After more than 200 days, the vacancy for the most unwanted job in the Chinese Communist Party – Secretary of the Linfen Municipal Party - has been filled. The lucky candidate is Xie Hai, the former Party boss of another Shanxi coal mining town, Yangquan.

Xinhua reported that Xie, 56, has vast experience in the coal mining industry, working in exploration, production and marketing before being appointed Yangquan Party secretary in 2006.

One of Xie’s greatest achievements at Yangquan, Xinhua said, was improving the air quality of the city, increasing the number of “Grade Two” days each year from just seven to 345. This miraculous result probably helped seal the Linfen job for Xie. Linfen is widely acknowledged as the most polluted city in China.

But of course it is not just the pollution that makes the Linfen job so unattractive, the main factor has been the municipality’s appalling mine accident rate. The last Linfen Party secretary, Xia Zhengui was dismissed in September 2008 after the Tashan iron ore mine disaster in Xiangfen county in which 276 people died. And given that, since 2005, the central government has held senior local government and Party officials liable for any mine accident on their patch, it is little wonder no one was queuing up for the job.

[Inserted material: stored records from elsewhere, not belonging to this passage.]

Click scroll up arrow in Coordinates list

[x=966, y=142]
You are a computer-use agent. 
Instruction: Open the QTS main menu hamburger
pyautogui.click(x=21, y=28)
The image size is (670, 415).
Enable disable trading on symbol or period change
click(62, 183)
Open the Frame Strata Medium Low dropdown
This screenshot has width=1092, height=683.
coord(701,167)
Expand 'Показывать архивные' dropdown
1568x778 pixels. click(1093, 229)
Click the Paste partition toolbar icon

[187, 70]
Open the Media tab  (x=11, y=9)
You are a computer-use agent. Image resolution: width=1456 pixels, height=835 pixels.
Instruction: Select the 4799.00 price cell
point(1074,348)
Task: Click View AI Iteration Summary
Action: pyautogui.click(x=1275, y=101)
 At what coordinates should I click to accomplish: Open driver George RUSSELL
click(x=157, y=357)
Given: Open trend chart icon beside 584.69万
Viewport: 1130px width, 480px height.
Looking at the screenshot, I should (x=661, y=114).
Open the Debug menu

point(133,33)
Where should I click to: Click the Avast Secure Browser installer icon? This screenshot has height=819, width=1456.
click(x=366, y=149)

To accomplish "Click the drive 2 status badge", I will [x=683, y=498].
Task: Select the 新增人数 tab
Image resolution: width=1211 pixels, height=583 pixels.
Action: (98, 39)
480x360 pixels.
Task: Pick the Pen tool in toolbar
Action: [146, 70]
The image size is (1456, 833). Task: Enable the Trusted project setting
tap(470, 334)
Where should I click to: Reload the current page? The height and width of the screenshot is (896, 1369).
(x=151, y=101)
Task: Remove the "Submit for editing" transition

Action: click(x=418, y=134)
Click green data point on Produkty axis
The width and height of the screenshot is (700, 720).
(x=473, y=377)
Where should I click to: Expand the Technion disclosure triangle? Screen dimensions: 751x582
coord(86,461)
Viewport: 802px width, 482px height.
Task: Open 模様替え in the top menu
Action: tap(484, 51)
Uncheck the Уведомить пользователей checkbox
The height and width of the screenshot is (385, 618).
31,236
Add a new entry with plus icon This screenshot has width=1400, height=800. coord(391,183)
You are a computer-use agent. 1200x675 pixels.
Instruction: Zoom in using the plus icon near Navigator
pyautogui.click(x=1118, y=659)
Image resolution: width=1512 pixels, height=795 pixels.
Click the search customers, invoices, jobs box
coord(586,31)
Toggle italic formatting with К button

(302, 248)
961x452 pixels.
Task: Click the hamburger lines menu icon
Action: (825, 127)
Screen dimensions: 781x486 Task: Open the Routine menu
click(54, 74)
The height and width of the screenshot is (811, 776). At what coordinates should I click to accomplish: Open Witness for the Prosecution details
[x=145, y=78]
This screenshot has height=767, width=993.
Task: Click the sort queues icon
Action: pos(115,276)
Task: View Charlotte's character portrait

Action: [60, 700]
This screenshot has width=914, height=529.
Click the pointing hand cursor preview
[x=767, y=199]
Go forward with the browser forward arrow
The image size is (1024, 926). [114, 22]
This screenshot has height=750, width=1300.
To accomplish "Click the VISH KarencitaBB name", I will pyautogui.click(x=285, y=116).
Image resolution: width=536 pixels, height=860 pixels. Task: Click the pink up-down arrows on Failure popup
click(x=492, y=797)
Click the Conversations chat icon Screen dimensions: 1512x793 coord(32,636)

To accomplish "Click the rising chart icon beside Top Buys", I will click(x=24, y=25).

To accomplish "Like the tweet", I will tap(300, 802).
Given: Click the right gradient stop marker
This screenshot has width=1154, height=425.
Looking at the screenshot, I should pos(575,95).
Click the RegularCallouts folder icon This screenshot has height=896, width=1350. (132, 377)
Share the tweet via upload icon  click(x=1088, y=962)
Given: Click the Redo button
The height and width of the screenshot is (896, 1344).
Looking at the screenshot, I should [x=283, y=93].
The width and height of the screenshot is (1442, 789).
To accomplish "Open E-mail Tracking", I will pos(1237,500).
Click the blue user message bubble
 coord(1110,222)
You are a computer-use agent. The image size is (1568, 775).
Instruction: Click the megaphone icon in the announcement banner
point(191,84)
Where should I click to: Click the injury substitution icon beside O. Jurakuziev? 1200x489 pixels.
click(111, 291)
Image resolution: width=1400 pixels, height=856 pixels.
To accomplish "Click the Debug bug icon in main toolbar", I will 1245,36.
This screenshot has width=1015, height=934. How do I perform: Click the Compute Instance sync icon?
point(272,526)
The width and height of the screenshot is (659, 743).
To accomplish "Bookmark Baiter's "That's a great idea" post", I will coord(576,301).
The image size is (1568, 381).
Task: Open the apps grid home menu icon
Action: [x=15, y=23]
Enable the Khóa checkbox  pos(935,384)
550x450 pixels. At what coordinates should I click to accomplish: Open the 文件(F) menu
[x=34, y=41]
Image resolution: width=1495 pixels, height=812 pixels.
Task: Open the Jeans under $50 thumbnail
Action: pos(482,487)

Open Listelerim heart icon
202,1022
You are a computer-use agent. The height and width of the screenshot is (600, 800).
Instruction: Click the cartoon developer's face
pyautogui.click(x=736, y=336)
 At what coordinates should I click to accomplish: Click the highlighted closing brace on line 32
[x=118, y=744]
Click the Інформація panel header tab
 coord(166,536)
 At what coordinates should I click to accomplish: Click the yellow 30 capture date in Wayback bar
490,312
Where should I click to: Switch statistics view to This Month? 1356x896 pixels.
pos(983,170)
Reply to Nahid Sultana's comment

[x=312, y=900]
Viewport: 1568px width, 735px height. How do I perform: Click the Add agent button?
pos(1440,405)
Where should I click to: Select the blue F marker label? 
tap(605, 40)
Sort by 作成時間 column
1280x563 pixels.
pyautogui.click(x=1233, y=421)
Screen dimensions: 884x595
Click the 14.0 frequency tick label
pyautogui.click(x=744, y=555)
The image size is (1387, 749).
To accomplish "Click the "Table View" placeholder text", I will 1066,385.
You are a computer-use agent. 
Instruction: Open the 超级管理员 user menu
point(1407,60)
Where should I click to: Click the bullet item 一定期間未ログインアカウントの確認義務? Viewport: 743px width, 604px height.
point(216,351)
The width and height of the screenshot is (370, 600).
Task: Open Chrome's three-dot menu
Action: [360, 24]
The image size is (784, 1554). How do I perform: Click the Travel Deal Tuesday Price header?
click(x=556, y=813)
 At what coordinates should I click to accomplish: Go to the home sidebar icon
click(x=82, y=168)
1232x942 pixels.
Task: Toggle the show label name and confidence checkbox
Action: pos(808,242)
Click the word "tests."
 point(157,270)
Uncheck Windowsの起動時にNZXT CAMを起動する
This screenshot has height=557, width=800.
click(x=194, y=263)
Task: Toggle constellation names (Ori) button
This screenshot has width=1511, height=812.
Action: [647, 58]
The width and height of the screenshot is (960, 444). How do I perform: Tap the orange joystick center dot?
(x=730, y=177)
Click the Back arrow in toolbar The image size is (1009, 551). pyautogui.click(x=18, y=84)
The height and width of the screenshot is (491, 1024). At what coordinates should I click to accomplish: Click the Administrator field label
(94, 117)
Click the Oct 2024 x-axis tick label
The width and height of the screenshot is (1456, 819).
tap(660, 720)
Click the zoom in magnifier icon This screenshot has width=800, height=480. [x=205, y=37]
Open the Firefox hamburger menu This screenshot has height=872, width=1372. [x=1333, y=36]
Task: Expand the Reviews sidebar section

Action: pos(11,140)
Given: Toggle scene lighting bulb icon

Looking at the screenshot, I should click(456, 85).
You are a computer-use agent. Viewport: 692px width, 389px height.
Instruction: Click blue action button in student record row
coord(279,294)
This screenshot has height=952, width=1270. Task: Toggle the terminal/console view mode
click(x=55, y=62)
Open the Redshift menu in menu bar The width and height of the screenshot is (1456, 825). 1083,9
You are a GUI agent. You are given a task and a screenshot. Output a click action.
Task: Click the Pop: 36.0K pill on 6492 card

Of the 192 major coalmine disasters officially recorded in China between 2003 and 2008, 45 occurred in Shanxi, and nine of those were in Linfen municipality. And this is only major accidents involving more than ten deaths; the vast majority of accidents (often unreported) involve less than ten deaths.

The terrible accident and death rates in Shanxi and Linfen specifically has led to four provincial governors and four mayors being replaced between 2005 and 2008. One mayor was dismissed after 105 miners died in an explosion at a mine in Hongdong county on 5 December 2007. And after the Tashan disaster last September, the Shanxi governor “resigned,” and the Party secretaries of Linfen and Xiangfen were dismissed.

The government has closed down thousands of small and unlicensed mines over the last two years but all this has done is put pressure on the larger mines to produce more coal, and consequently increase the risk of accidents. Linfen, at the very heart of coal country, is a volcano waiting to explode, and Xie Hai is now sitting right on top of it.